■ WORK TASK
Output all of the records word for word and drop the images.
═══ MATERIAL FOR THIS TASK ═══
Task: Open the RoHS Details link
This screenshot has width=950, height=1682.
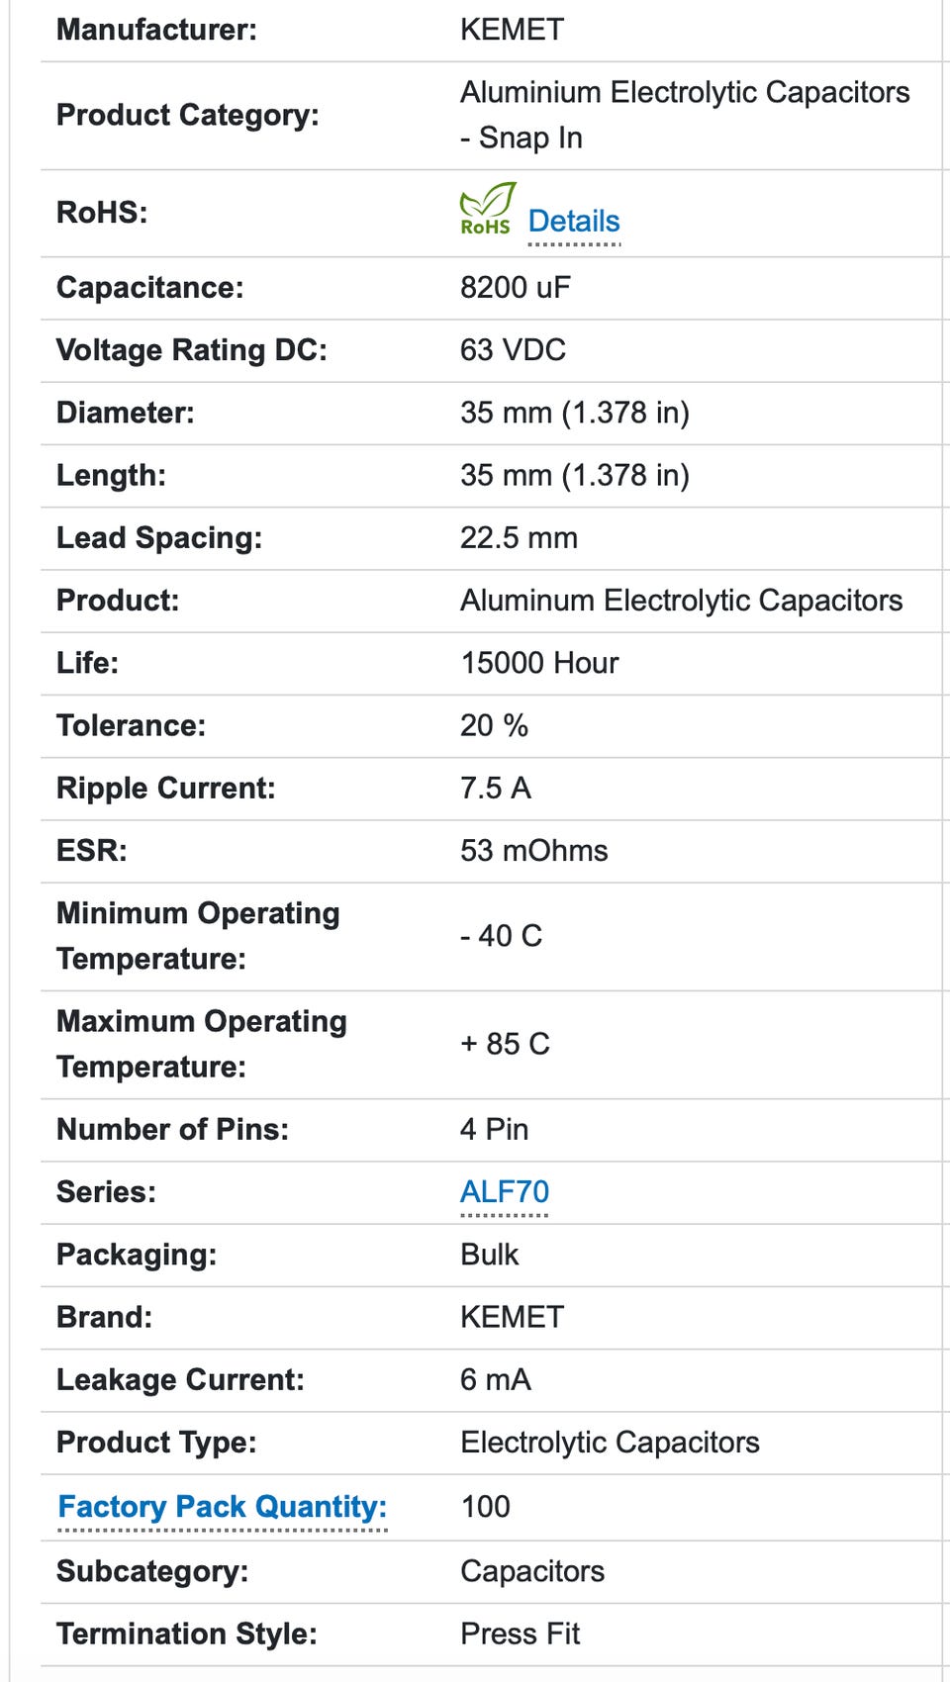Action: [574, 221]
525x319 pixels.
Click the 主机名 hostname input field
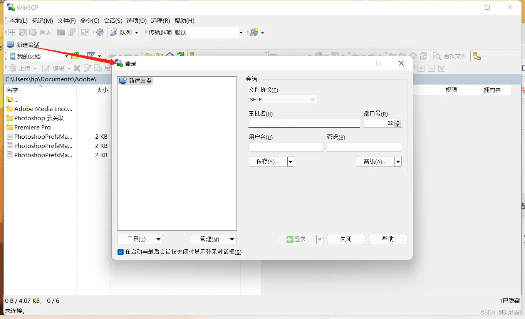coord(304,123)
═══
■ ANSWER BELOW
Task: Open the RoHS Details link
This screenshot has width=950, height=1682.
Action: [574, 221]
525x319 pixels.
Click the 主机名 hostname input field
coord(304,123)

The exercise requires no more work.